Task goal ▸
Only the lines from the top of the data through the line with "Select the Africa" should be repeated, each exactly as written.

[Extracted entries Boundary: Start]

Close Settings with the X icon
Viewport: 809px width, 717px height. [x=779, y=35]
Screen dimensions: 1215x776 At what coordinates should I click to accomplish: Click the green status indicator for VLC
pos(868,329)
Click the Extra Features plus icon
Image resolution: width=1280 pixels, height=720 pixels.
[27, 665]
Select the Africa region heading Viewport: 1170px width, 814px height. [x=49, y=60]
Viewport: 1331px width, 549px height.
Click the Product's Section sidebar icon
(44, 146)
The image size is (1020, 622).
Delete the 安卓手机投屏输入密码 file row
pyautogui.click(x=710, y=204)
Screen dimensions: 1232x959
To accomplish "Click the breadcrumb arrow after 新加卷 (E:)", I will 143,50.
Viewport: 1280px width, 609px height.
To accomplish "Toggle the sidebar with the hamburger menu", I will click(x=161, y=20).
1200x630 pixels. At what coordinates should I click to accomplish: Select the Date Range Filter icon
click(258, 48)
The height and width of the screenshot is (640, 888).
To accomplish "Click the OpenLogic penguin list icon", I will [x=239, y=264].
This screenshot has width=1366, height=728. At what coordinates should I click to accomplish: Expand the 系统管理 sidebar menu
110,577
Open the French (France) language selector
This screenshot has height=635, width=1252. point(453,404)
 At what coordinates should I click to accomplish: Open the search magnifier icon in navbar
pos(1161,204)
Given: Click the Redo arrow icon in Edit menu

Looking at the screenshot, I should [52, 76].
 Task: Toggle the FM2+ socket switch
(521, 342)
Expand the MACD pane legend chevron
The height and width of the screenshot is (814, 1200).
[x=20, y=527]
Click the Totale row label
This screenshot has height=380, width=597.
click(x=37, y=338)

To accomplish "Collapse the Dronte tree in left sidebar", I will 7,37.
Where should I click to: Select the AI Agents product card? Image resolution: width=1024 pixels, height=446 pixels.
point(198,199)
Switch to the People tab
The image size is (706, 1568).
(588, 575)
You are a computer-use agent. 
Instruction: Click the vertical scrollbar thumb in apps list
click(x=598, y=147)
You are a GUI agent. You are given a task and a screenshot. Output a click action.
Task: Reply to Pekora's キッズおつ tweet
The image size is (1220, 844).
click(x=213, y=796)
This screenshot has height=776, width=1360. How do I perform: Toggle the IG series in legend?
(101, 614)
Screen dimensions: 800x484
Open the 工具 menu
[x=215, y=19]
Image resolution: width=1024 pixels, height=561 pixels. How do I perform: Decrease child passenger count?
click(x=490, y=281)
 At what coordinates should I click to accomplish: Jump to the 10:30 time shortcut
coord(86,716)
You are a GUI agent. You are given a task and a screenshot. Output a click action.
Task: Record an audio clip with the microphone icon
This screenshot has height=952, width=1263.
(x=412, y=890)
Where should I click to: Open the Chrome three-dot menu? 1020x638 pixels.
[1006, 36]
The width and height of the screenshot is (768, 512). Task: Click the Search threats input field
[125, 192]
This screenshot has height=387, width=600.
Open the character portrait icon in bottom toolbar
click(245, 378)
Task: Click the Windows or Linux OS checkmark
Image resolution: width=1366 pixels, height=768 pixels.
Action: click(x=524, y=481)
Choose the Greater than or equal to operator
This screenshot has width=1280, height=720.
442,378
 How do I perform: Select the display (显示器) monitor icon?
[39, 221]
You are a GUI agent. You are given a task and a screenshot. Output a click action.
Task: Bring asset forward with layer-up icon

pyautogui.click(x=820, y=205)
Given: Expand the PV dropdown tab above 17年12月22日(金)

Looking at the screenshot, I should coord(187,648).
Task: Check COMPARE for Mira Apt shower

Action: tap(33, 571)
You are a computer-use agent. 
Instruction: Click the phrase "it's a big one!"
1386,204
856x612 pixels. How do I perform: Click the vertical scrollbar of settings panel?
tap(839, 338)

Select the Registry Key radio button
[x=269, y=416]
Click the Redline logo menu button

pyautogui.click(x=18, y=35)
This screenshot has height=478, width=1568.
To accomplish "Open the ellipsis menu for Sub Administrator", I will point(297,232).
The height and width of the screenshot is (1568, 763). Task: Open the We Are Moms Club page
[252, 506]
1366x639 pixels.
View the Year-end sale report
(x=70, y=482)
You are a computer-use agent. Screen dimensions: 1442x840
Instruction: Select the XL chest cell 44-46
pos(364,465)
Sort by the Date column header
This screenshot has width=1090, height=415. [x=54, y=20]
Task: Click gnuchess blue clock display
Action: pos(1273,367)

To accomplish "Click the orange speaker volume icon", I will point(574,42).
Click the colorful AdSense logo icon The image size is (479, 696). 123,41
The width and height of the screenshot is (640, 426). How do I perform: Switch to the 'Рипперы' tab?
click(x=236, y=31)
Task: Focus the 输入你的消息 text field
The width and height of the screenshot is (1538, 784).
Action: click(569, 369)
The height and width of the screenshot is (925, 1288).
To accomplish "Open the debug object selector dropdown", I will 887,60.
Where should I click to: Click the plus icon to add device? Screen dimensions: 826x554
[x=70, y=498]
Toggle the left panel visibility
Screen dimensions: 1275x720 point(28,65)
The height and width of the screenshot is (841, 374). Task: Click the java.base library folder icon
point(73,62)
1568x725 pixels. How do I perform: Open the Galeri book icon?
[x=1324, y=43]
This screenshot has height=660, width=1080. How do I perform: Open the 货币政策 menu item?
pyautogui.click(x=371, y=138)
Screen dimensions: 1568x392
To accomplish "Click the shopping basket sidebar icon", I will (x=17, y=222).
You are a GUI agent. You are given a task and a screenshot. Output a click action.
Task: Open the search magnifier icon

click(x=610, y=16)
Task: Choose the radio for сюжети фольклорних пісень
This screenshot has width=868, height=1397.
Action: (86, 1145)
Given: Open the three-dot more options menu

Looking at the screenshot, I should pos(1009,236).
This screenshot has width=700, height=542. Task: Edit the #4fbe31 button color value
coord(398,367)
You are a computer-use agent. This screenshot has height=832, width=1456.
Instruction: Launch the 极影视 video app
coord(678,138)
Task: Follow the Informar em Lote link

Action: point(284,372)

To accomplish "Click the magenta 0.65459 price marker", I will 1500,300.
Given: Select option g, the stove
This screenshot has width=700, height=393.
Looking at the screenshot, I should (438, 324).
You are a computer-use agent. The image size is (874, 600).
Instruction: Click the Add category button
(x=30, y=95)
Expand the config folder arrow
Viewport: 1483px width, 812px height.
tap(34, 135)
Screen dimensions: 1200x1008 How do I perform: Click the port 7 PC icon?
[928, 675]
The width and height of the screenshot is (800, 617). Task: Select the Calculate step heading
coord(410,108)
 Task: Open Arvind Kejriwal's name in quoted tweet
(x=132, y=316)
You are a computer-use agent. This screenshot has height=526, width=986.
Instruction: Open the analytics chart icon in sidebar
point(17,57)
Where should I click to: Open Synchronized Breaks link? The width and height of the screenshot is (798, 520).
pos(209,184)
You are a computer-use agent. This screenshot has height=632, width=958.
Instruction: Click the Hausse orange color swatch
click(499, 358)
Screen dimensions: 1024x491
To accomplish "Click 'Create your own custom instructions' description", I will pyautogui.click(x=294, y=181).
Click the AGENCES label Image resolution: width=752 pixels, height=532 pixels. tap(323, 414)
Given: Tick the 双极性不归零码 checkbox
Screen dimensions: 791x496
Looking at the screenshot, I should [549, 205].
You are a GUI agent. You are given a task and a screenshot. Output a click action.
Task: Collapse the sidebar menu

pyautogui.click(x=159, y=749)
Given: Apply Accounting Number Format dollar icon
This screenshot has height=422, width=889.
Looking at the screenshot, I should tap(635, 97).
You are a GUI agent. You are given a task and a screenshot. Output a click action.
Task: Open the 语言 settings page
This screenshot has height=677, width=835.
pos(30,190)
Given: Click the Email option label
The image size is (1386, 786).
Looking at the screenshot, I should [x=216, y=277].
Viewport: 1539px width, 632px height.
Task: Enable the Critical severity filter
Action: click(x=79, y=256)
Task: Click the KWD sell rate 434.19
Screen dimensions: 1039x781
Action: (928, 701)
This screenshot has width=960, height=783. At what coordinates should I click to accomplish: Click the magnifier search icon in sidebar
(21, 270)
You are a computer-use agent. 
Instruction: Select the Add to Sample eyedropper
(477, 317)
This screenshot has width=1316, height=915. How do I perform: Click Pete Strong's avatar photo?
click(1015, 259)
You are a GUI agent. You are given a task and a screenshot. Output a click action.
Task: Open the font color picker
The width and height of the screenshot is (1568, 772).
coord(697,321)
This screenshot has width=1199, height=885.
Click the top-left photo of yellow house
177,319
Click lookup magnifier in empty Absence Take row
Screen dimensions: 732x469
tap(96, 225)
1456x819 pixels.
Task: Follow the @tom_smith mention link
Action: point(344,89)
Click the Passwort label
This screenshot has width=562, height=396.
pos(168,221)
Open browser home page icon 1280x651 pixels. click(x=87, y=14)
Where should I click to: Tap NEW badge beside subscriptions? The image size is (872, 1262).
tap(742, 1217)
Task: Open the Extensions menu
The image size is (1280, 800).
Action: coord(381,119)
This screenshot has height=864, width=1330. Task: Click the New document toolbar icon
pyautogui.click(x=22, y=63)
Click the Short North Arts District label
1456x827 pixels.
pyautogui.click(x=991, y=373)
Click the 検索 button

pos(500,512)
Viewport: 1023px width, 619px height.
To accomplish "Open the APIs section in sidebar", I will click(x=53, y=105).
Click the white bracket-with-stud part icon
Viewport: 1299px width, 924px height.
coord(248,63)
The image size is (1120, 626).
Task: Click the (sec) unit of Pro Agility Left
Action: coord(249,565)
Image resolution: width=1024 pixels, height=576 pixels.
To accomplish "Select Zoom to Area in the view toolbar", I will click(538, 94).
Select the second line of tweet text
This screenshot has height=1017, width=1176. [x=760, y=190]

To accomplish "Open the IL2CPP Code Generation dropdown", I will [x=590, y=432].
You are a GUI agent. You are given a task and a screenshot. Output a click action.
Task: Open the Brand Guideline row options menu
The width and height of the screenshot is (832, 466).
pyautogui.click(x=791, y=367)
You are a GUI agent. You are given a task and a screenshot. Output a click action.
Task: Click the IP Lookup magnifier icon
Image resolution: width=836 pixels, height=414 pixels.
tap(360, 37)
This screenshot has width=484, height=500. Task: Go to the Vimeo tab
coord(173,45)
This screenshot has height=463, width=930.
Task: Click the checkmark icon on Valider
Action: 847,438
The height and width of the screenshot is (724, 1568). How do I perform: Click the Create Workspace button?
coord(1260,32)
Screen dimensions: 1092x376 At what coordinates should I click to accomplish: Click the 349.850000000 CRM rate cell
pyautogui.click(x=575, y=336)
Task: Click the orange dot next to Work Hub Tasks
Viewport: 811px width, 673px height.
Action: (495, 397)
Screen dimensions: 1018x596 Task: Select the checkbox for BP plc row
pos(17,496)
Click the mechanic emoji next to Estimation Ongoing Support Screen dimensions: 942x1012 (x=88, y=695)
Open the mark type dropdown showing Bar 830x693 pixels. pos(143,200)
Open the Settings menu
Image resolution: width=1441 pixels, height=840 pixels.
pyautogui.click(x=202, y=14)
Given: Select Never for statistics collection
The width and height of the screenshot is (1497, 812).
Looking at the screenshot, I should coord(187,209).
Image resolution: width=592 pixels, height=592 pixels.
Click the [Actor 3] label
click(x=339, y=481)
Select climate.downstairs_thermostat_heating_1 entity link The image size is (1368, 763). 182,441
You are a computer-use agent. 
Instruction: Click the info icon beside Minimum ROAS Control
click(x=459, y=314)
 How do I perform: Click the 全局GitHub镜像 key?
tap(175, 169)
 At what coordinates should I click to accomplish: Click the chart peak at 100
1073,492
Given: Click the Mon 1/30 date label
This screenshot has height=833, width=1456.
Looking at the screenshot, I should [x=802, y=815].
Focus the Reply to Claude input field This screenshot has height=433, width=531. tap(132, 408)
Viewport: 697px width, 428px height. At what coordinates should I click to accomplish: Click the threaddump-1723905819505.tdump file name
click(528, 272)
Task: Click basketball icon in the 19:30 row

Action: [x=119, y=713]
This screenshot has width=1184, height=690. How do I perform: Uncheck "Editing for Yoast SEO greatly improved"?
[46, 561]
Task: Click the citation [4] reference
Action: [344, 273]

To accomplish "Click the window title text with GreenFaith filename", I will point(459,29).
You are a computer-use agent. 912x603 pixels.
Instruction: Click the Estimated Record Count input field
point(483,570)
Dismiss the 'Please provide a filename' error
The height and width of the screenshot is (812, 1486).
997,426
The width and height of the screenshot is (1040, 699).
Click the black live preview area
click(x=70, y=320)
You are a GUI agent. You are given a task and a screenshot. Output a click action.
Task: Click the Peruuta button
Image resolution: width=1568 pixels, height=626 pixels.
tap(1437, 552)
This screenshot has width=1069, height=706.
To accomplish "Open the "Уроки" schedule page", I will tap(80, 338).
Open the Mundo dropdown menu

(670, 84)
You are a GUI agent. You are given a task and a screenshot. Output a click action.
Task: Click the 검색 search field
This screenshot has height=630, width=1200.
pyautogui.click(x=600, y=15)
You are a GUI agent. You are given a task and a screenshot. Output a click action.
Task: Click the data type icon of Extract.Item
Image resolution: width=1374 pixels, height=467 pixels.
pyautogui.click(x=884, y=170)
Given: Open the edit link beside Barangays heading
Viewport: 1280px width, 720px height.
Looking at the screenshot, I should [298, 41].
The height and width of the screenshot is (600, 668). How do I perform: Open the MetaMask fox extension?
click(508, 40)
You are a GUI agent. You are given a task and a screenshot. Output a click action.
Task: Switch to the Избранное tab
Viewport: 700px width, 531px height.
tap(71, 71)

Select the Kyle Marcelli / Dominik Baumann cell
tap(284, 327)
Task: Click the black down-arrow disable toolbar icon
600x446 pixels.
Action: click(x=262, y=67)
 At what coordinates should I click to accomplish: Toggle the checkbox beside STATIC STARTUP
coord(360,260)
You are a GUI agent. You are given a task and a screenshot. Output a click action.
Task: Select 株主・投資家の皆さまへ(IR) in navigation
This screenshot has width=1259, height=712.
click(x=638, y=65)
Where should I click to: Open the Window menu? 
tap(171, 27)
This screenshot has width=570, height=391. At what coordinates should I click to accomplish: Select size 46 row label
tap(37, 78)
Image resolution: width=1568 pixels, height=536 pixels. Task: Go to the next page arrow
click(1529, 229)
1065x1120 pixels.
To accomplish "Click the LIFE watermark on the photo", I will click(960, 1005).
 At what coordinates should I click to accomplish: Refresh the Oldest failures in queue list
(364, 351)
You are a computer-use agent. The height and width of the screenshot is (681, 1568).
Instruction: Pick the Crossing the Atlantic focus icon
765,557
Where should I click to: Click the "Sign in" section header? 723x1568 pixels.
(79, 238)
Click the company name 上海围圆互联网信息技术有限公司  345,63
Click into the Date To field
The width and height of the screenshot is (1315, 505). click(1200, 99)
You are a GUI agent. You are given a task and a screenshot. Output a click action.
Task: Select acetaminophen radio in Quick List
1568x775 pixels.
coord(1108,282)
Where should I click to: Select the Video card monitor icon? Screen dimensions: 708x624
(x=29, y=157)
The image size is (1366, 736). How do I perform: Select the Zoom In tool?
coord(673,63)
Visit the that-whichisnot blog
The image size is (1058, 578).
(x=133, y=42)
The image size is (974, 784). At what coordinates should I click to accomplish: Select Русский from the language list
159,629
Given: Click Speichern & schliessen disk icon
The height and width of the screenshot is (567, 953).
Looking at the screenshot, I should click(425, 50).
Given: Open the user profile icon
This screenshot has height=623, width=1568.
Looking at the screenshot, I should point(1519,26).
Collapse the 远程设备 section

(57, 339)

[Extracted entries Boundary: End]

Response area ▸
Close Settings with the X icon
Viewport: 809px width, 717px height. [x=779, y=35]
Screen dimensions: 1215x776 At what coordinates should I click to accomplish: Click the green status indicator for VLC
pos(868,329)
Click the Extra Features plus icon
Image resolution: width=1280 pixels, height=720 pixels.
[27, 665]
Select the Africa region heading Viewport: 1170px width, 814px height. [x=49, y=60]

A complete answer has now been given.